## ASSIGNMENT
Go through the records and give each one again exactly, omitting the images.

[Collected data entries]
================

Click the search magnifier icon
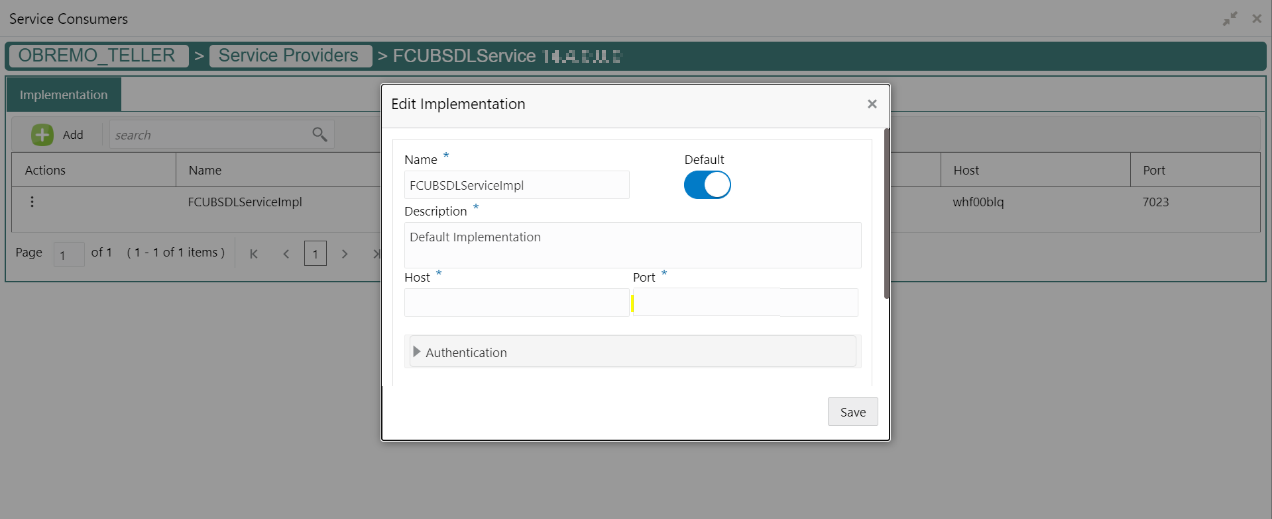The width and height of the screenshot is (1272, 519). coord(320,135)
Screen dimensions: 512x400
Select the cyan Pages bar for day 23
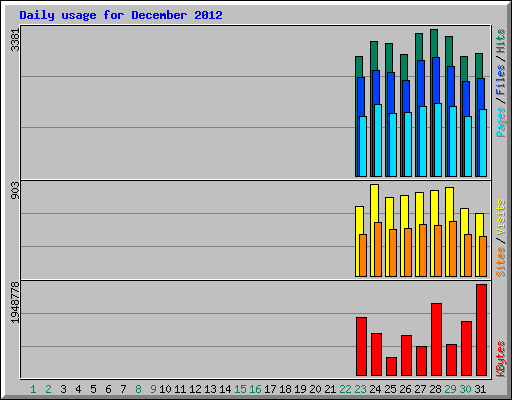363,146
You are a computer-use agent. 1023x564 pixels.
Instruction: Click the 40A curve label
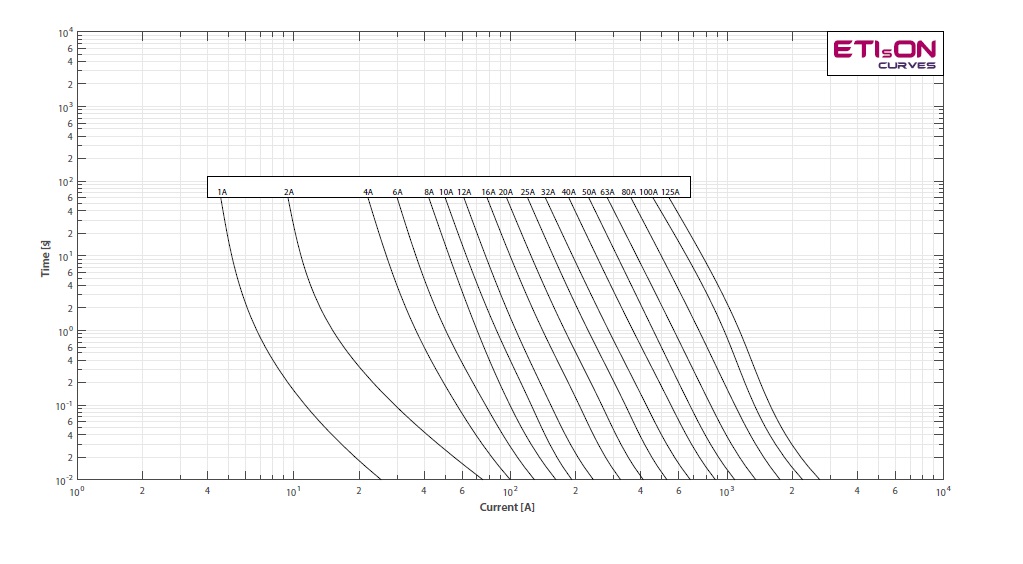point(568,192)
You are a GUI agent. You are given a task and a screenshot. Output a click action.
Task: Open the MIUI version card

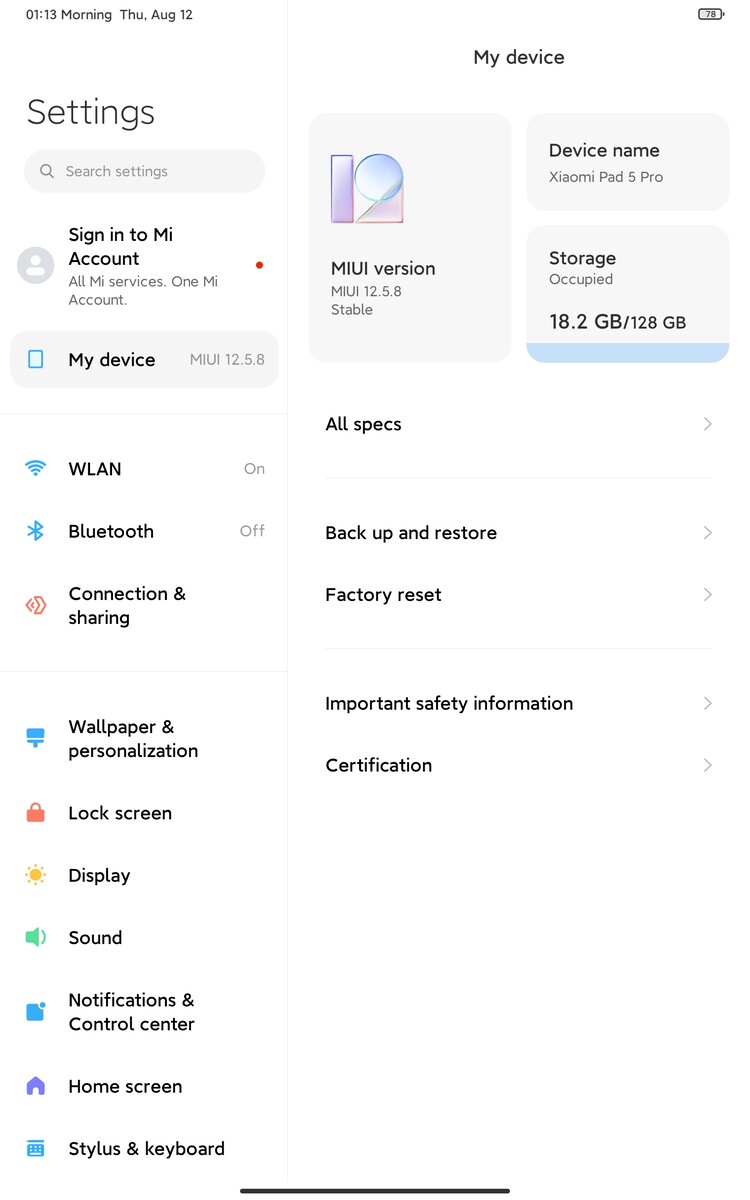tap(409, 237)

================

## TASK RESPONSE
Click the search magnifier icon
The width and height of the screenshot is (1272, 519). coord(320,135)
Screen dimensions: 512x400
Select the cyan Pages bar for day 23
363,146
You are a computer-use agent. 1023x564 pixels.
Instruction: Click the 40A curve label
point(568,192)
You are a GUI agent. You are given a task and a screenshot. Output a click action.
Task: Open the MIUI version card

tap(409, 237)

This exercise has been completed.